**Problem statement**
Calculate how many lines of the data hold "category". The answer consists of that number only.
—————
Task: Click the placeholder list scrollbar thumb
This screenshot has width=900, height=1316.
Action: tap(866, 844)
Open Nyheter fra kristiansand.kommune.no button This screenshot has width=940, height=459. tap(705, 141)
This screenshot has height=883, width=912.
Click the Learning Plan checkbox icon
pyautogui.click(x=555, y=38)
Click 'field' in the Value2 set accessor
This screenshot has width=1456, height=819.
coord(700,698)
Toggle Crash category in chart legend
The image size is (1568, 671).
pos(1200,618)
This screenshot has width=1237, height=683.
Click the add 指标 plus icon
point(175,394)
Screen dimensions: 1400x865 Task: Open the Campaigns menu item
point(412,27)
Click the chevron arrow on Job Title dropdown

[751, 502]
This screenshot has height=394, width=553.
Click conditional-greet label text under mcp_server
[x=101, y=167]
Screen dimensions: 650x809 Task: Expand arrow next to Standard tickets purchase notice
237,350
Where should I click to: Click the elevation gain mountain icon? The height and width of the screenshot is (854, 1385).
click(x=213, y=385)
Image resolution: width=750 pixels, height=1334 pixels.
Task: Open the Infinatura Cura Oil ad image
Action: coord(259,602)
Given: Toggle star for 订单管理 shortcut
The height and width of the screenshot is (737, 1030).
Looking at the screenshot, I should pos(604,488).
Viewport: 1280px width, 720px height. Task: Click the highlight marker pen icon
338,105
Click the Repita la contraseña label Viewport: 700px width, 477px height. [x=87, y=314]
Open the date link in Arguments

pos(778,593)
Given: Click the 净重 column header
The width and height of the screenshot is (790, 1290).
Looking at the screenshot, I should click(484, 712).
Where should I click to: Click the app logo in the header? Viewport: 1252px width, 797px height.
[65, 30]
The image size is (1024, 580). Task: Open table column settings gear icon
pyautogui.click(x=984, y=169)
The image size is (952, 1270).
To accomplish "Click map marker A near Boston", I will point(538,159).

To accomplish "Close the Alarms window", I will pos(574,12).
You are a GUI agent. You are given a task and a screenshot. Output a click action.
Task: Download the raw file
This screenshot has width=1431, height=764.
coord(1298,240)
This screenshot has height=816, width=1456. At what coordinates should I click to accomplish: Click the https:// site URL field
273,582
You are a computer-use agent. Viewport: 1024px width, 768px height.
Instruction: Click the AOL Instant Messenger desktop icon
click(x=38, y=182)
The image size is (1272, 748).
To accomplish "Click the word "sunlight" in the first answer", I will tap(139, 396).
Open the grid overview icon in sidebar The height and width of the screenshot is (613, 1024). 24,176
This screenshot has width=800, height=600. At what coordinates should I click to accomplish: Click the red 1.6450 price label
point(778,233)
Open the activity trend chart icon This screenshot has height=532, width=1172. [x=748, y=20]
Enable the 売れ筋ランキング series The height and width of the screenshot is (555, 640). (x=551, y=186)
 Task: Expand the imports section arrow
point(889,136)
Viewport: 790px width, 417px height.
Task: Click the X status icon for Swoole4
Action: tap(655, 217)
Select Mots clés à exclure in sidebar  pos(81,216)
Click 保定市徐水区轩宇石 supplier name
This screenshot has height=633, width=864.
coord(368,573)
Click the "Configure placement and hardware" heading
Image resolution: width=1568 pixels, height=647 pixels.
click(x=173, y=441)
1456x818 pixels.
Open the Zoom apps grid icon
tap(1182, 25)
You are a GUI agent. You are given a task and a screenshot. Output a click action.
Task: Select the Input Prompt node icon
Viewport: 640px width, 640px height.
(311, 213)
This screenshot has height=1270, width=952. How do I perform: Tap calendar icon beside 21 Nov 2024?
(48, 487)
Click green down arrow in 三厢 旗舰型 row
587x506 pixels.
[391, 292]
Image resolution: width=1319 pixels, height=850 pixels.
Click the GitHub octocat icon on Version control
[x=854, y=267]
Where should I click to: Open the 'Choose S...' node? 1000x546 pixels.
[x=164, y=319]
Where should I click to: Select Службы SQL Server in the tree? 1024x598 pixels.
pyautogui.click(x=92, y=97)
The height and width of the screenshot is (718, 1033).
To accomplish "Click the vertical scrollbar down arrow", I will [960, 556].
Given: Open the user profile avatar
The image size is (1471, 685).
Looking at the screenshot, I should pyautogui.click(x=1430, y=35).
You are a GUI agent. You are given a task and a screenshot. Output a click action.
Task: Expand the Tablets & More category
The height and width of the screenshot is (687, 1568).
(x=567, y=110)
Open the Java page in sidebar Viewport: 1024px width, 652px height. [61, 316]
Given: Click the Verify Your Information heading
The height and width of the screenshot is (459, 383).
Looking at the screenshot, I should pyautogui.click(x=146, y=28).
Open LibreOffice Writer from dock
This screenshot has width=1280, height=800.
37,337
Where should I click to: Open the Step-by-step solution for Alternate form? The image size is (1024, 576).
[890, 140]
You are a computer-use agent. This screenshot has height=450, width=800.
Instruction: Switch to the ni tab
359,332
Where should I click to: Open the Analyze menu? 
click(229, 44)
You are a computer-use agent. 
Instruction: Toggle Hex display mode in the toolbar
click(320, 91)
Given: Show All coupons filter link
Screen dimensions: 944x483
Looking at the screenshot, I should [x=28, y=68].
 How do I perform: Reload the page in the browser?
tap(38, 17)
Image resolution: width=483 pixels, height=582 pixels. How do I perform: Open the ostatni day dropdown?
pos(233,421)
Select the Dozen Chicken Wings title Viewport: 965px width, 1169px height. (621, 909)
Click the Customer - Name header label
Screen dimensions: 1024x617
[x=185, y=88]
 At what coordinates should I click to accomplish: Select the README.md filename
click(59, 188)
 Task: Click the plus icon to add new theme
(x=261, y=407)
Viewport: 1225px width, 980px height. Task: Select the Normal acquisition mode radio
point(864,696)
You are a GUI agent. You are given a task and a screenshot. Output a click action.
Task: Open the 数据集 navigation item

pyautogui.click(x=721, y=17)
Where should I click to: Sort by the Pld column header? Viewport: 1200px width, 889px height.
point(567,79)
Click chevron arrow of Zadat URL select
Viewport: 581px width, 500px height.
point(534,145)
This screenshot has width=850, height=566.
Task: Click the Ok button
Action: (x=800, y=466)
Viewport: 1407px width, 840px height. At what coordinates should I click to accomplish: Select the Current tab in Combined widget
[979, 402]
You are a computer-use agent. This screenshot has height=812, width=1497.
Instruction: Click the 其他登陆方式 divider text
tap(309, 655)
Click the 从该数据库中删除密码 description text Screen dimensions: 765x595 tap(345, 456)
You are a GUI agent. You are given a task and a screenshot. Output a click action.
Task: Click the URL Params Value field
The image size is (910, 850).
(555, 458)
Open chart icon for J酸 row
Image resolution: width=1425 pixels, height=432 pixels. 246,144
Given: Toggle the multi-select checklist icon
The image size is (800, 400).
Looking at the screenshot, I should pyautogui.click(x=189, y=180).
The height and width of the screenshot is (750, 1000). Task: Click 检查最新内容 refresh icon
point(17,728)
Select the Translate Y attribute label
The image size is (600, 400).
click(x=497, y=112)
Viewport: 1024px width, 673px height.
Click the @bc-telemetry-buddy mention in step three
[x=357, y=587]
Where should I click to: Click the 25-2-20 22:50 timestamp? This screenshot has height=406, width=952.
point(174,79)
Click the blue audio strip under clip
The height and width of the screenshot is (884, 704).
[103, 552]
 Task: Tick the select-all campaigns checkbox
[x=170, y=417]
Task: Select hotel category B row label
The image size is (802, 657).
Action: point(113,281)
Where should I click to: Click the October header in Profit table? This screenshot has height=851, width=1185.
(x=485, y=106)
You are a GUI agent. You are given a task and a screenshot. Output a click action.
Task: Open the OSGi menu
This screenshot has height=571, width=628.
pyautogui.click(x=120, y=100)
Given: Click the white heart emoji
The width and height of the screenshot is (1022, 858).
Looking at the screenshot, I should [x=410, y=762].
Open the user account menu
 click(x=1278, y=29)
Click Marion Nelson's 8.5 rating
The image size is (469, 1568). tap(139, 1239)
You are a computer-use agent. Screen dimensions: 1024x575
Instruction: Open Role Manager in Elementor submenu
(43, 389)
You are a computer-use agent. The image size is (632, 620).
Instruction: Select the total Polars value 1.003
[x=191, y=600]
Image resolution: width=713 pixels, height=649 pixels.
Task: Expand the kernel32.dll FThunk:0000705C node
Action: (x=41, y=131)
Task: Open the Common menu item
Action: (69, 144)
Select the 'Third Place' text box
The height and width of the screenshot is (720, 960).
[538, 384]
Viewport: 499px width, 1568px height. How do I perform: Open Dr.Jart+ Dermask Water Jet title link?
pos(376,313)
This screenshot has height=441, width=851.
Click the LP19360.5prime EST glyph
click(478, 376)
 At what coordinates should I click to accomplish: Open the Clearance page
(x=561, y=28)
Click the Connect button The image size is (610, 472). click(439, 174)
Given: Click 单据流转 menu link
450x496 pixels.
—————
**Exercise solution**
3